最後の祝福 第一話
これはきっと、一生忘れられない出来事なのだろう。
何も出来なかった己を苛むかのように。
夢に現れた姿に、謝罪と懺悔を繰り返して。
そして疲れ切った頃、また変わらぬ朝が来る。
「……またお前か」
ベッドで起き上がり、片手で頭を抑えた男は歯を噛み締める。
苦々しく、一つの名を呟いた。
「ピエトロ……」
街は今日も変わりない。
賑やかな人混みを避けるようにして、レオリオは通りを歩いていく。
今日は特にバイトがある訳ではない。買い出しの必要もなく、食糧も日用品も備蓄は十分にある。それなのに何をする訳でもなく、彼は街をぶらついていた。
もう何度目かになる問いを、己に再度問うてみる。
(……何やってんだろうな、オレ)
親友が逝ってから早半年。街の景色は変わることなく、自分はバイトをする以外、大した目的を見い出せないまま過ごしている。
こうして行き詰まって、悲劇に酔っているだけでいいのかよ。頭の片隅で自分自身が言う。
それとも、アイツに会えるとでも思っているのか?
こうして探していれば、いつかは……なんて。
思い付いた考えに、レオリオは自嘲の笑みを浮かべる。
我ながら、何て女々しいのだろう。
そんなことを考えているうちに、レオリオは人気のない地区に入り込んでいた。
大通りから少し離れている割に地価が高いため、ほとんど無人の店が軒を連ねている路地だ。
その中に、見慣れぬ趣の店があった。記憶では確か空き家だったように思っていたが。
「……こんな店、あったのか」
ひっそりとした佇まいのショーウィンドウには、様々な大きさの人形がいくつも飾られていた。どうやら人形専門店らしい。

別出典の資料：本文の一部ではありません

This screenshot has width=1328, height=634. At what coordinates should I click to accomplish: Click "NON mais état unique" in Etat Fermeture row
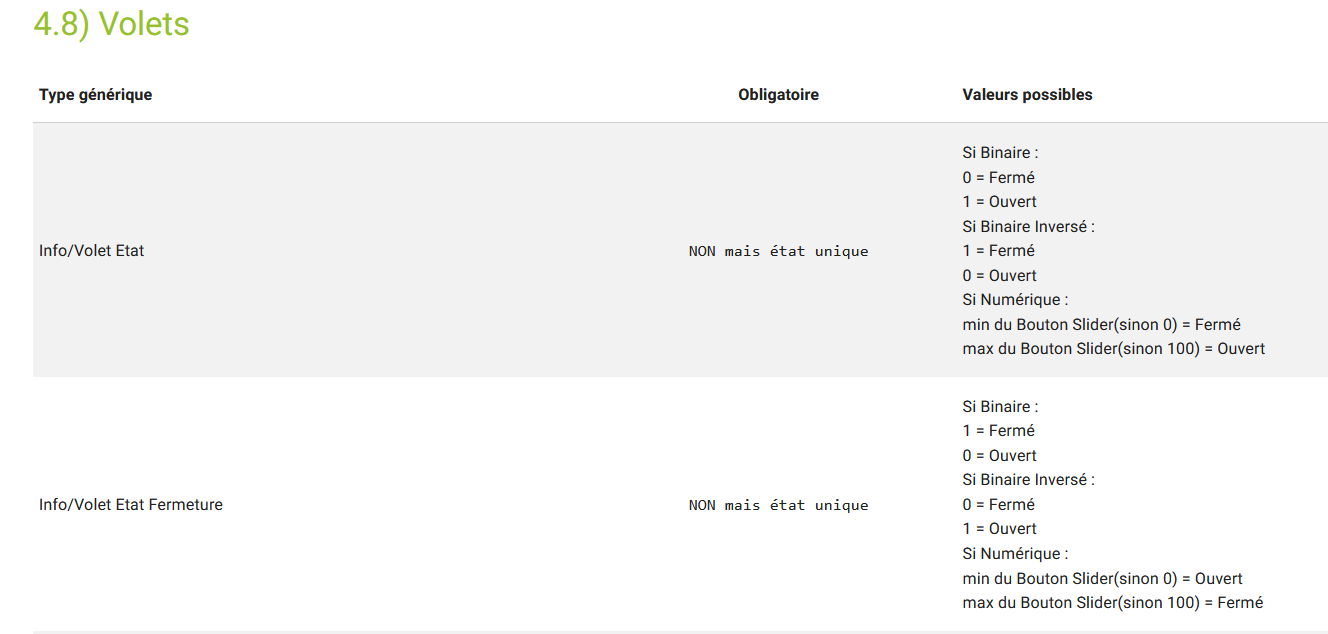[x=778, y=505]
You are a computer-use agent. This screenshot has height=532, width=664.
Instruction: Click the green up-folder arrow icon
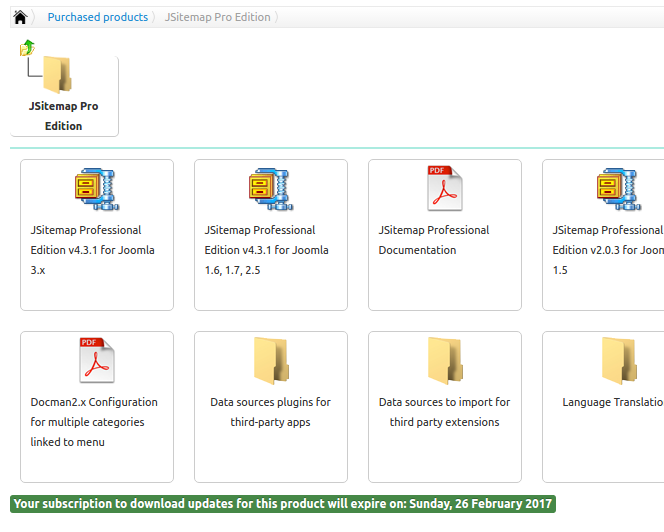click(28, 48)
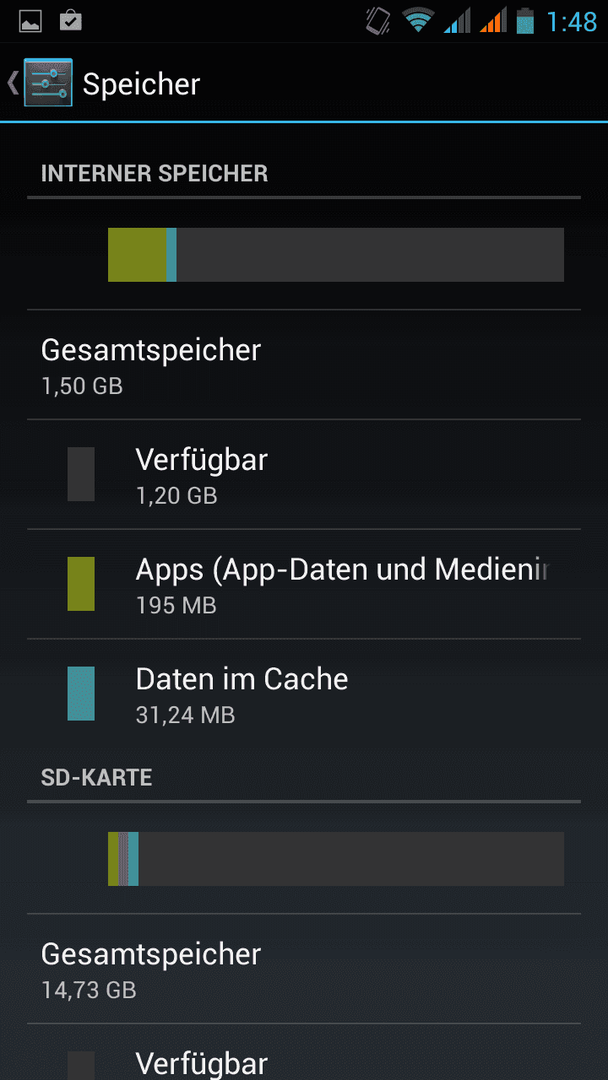This screenshot has height=1080, width=608.
Task: Select internal Gesamtspeicher 1,50 GB entry
Action: click(x=304, y=364)
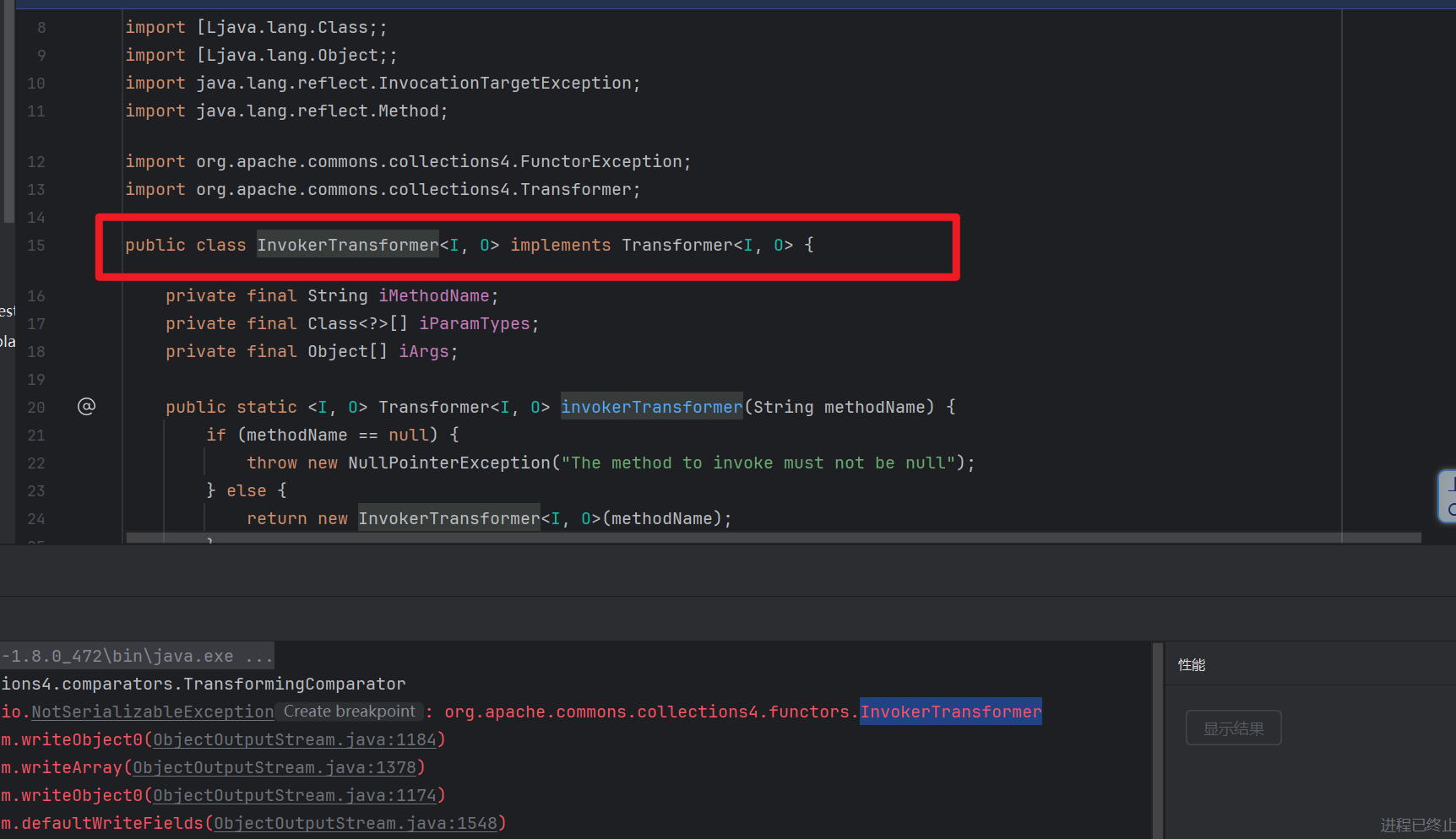Click the Create breakpoint hint button
Viewport: 1456px width, 839px height.
(349, 712)
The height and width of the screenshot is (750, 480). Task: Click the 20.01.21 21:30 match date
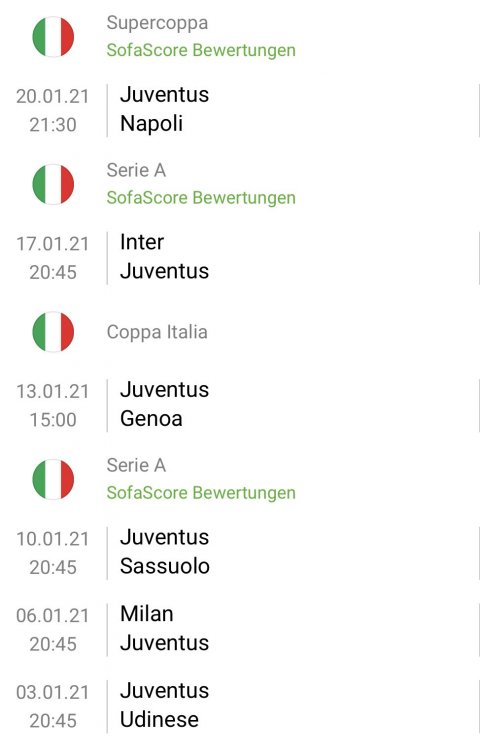click(x=53, y=110)
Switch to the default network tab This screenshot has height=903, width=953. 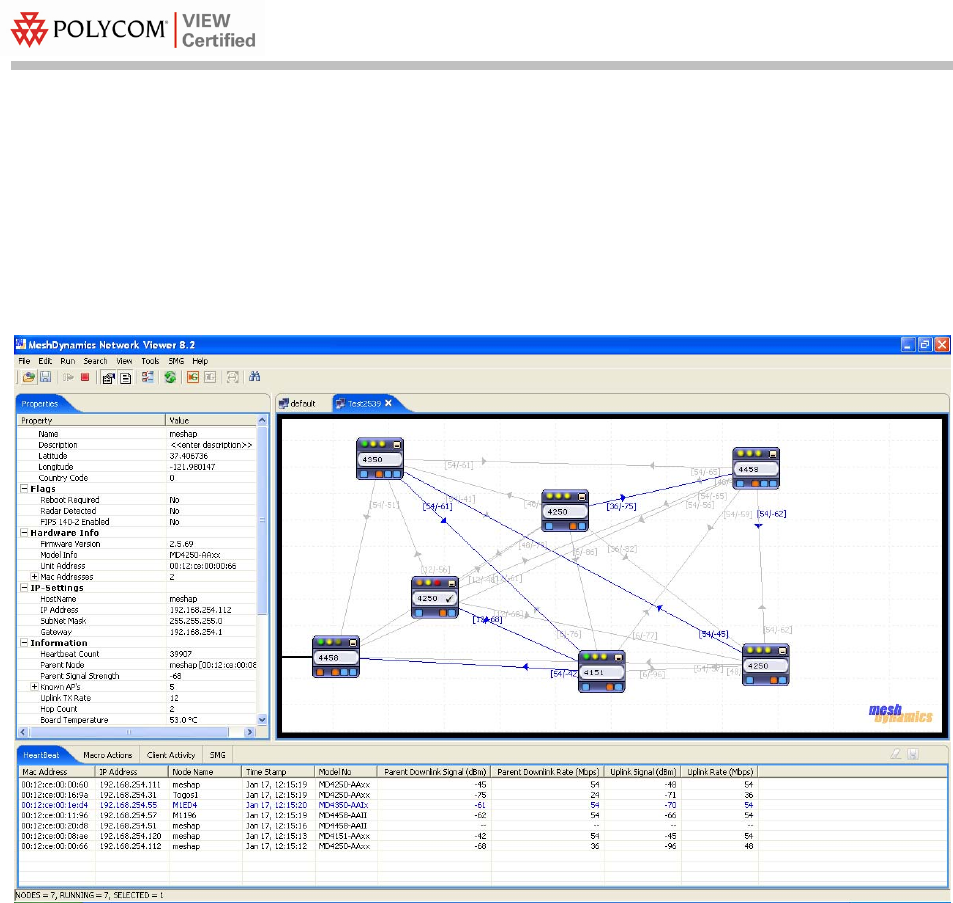tap(297, 404)
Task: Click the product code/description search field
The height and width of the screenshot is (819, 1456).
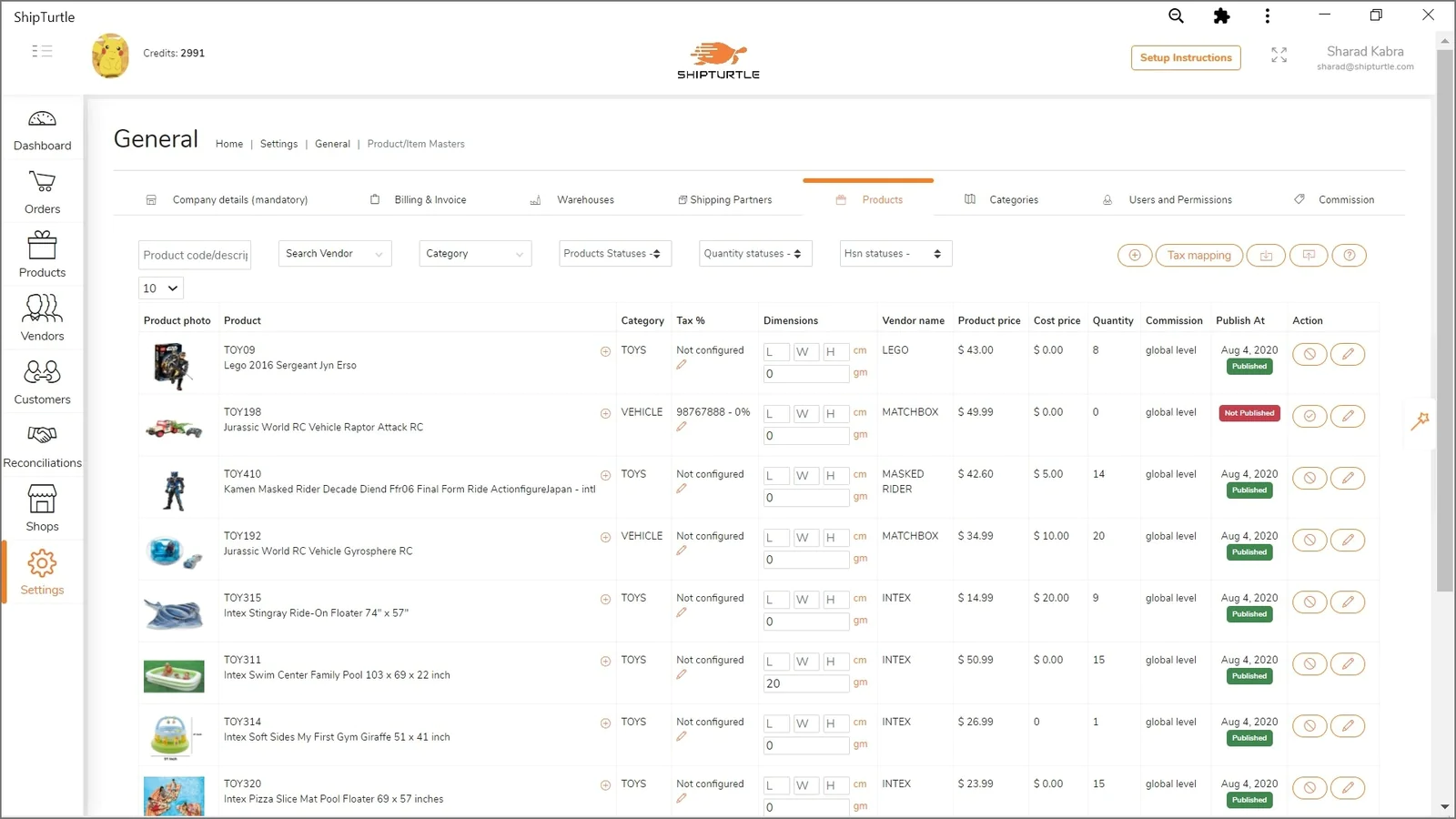Action: coord(195,255)
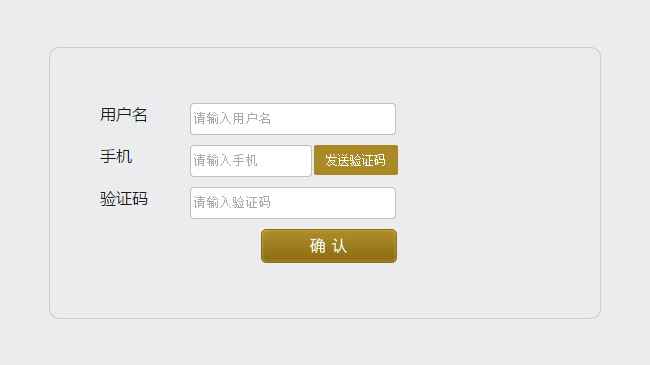Screen dimensions: 650x365
Task: Click the 用户名 label text
Action: [124, 115]
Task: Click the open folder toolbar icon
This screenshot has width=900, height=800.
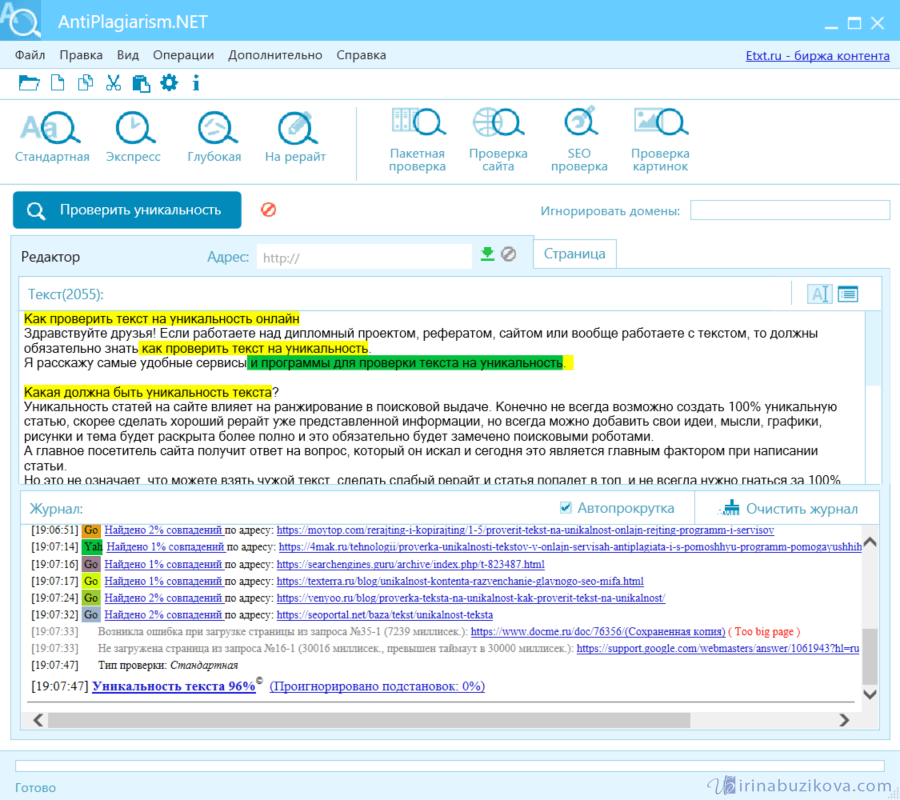Action: 29,83

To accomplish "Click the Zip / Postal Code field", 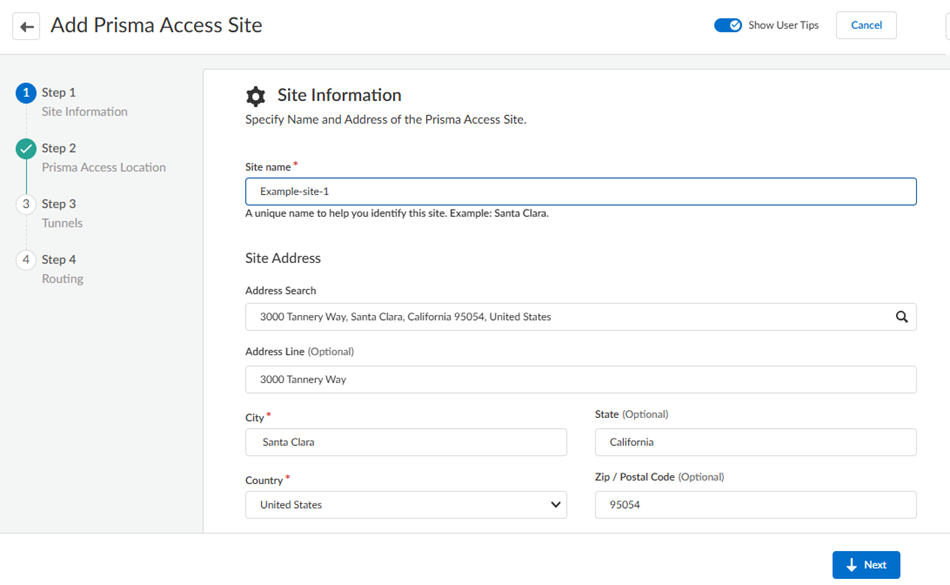I will click(x=755, y=505).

ウィンドウ越しに沢山のガラスの瞳が、レオリオを見つめている。洗練された彫刻のような芸術品と、同等の印象を持ったそれらから、知らずレオリオは目を離せずにいた。
「うちの人形が気になるかね?」
「え? あ、ああ……」
いつの間にか店主らしき男性が近くにいて、声をかけてきた。慌てて体を離すが、ガラスに残った指の跡からレオリオが冷やかしをしていたのは明らかだ。
「その……まるで生きてるみてーだなって思ってよ」
月並みな言葉だと思ったが、レオリオの反応に男はうんうんと頷いた。
「人形作りは命を吹き込む作業。腕が無ければ、魂の無いただの木偶となりかねない。『生きているようだ』というのは、人形師にとって最高の褒め言葉だよ」
「……そりゃどーも」
熱の込もった言葉に、レオリオは頭を掻きながら気のない返事をした。
改めて男の顔を見る。身長はレオリオと同じ位の長身。燻んだ銀色の長髪、気難しそうな面から覗く眼にどこか光が満ちている。
「どうぞ、入りたまえ」
気配を感じない動作で入り口まで動いた男は、ドアを引きレオリオを中に誘う。
チリン。扉の上に付けられたベルの小さな音が響く。
一瞬迷ったが、レオリオは店内に足を踏み入れた。
室内は薄暗い。カーテンがびっしりと閉じられ、外からの採光が遮断されている。僅かに窓の端から、太陽光が滲む程度だ。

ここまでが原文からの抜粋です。